» **Extrait du texte**:
----

Un gosse en flammes, n’a-t-on pas honte ?

C’est un drôle de métier que d’être journaliste. Etre attentif à l’actualité et à l’information c’est s’en rendre complice parfois, ne pas avoir vu, entendu, écouté la colère qui gronde…Au point que parfois cela fait des blessés et morts parfois. Il ne faut pas négliger le pouvoir et la responsabilité des médias. Si je prends la mienne, je tiens alors à faire mes excuses au jeune étudiant, qui pas si loin de moi, s’est sacrifié, au nom de l’injustice…

J’ai aimé raconter la vie d’un ancien résistant que j’ai tenu dans mes bras, j’ai retranscrit la douleur d’une femme battue, j’ai écouté les salariés en colère, les chômeurs à la dérive, les gilets jaunes crier des slogans révolutionnaires. J’ai accompagné le combat des lanceurs d’alerte, des écolos qui défendent leur territoire, les habitants qui se battent contre l’ouverture d’une mine, un quartier tout entier qui se rebelle. J’en ai fait des films.

J’ai donné la parole aux sans papiers, aux sans-abri, à ceux que le handicap cloue en bas de l’échelle, à tous ceux qui, par une différence quelconque souffrent dans cette société. Toi le détenu que je suis venue voir chaque semaine pendant plus d’un an, toi le gamin venu en bateau jusqu’à notre pays, du haut de tes 15 ans. J’ai ouvert mon coeur et mes pages à des combattants de tous poils…

Mais, toi, je ne t’ai pas vu venir…Et je ne suis pas venue jusqu’à toi.

Toi, le jeune gamin plein d’idéaux, voilà que tu souffres le martyr dans une chambre d’hôpital…au nom de quoi ?

Voilà que tu t’es immolé par le feu, comme l’ont fait d’autres avant toi. Dans certains pays, cela a amené à la révolution, chez nous, ce n’est que le silence qui fait suffoquer quelques-uns…Souffrir pour rien, j’ai l’impression pourtant que tu avais bien eu ta dose. La société n’épargne pas les gamins comme toi. Etudiant, syndicaliste, boursier…Pas le droit à l’erreur sinon on te prive d’argent, on te prive ainsi de continuer tes études. Si j’ai bien compris, c’est ce qui t’est arrivé. Et moi, la journaliste auvergnate, je n’ai pas vu ça de notre société. Bien sûr, la précarité des étudiants je la connais, je la dénonce, mais finalement, je ne l’avais pas personnifiée. Pourtant, des étudiants, j’en ai plein la classe quand j’interviens, des étudiants j’en ai même un dans la boite, mais il pourra bien redoubler qu’il ne perdra pas son job chez nous, alors il n’est pas le bon exemple…l’exemple de celui qui n’a pas le droit à l’erreur.

Bien sûr, ton acte est politique, et il faut vraiment que les médias s’emparent de ça pour être tout à fait juste, tout à fait honorable, ça les changera…

La vérité est la tienne, tu t’es sacrifié au nom de l’injustice qui prospère dans notre société. Tu as raison, tes plaies à toi, tu les dois à Macron et compagnie. Tu as raison, tes douleurs à toi, il faut les dédier à la politique politicienne, à ces réformes liberticides. Tu as raison, voilà bien trop longtemps que tu souffrais pour rester sans rien faire.

----

» **Consignes**:
**A)** Dans le texte sur l'étudiant qui s'est immolé par le feu, pendant combien de temps la journaliste est-elle allée voir le détenu chaque semaine ?
**B)** Écrivez la suite du texte sur l'étudiant qui s'est immolé par le feu, en partant de sa dernière phrase.

» **Données**:
----

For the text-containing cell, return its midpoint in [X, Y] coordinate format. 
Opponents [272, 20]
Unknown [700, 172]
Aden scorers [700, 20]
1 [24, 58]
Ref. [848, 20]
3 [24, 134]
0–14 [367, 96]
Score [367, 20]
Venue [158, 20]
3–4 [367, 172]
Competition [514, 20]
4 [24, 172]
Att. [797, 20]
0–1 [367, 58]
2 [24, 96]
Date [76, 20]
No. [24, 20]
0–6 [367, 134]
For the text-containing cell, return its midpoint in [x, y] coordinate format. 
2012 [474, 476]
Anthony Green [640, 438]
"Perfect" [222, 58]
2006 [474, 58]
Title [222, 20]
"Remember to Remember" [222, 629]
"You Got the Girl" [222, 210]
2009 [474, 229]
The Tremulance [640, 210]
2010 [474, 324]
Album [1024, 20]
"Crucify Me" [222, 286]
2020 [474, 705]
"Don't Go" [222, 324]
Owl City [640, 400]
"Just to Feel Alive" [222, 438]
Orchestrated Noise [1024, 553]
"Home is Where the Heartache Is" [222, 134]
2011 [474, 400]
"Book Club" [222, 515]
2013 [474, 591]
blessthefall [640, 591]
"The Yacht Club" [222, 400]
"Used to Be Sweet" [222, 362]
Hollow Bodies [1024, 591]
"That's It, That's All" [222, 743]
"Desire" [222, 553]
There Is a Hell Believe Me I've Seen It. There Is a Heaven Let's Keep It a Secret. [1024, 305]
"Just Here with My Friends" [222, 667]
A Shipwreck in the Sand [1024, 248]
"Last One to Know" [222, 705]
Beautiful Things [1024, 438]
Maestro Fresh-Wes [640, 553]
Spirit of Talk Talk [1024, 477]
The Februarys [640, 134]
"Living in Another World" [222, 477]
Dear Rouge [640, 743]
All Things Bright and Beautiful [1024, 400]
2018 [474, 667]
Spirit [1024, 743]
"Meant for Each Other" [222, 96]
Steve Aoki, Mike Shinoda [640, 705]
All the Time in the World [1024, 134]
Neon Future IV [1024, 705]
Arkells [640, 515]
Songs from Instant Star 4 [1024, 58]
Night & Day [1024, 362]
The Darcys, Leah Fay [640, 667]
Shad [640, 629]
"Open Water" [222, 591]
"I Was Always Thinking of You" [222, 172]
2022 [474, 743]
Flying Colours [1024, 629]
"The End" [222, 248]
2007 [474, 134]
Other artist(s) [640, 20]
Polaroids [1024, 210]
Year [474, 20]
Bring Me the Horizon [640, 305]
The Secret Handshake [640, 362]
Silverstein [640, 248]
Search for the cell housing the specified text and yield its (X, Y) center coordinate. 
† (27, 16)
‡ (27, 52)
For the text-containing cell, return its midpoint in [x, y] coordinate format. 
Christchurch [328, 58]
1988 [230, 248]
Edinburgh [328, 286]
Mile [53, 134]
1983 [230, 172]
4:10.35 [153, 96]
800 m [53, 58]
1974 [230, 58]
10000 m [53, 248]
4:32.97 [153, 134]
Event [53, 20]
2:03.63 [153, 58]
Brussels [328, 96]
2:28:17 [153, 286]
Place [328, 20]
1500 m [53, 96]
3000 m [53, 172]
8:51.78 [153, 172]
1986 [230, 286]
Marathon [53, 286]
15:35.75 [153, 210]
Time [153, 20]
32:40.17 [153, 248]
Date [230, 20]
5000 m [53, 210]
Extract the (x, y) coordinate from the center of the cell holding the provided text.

----

» **Réponses**:
**A)** Pendant plus d'un an.

**B)**
Mais, tu sais, toi dont j’ignore même le prénom, tu pourrais t’appeler Yvain, Victor, tous ces prénoms de jeunes étudiants qui se battent à mes côtés parfois, pour une monde meilleur. Ils font partie du même syndicat que toi, j’ai souvent vu dans leurs yeux une peu de désarroi, un peu de lassitude dans leurs combats. Mais j’ai toujours pensé que c’étaient des gamins sacrément forts, motivés et qui, guidés par leurs convictions, ne lâchaient jamais rien. J’ai vu avec quelle pugnacité, ils ont été de ceux qui ont combattu les néo-nazis, ici. J’ai vu à quel point ils étaient attachés à l’égalité, à la fraternité dans les combats pour les sans-papiers. Et je me disais que le collectif ça aide drôlement pour rester debout, pour rester vivant, pour rester de marbre, et ne pas se crâmer…

j’avais oublié que parfois, on oublie que dans la lutte, on est une multitude d’individualités, que le groupe ne peut pas tout, qu’il faut continuer à être bienveillant…que l’on peut mourir de lutter et donc d’aimer…Car on ne va pas se mentir, hein, il faut sacrément aimer pour lutter.

Mais, tu n’as que 21 ans et tu deviens le symbole du ras-le-bol de toute une génération que j’ai déjà pas mal dépassée, plus vieille et moins dans l’incertitude que toi. Plus nihiliste peut-être aussi.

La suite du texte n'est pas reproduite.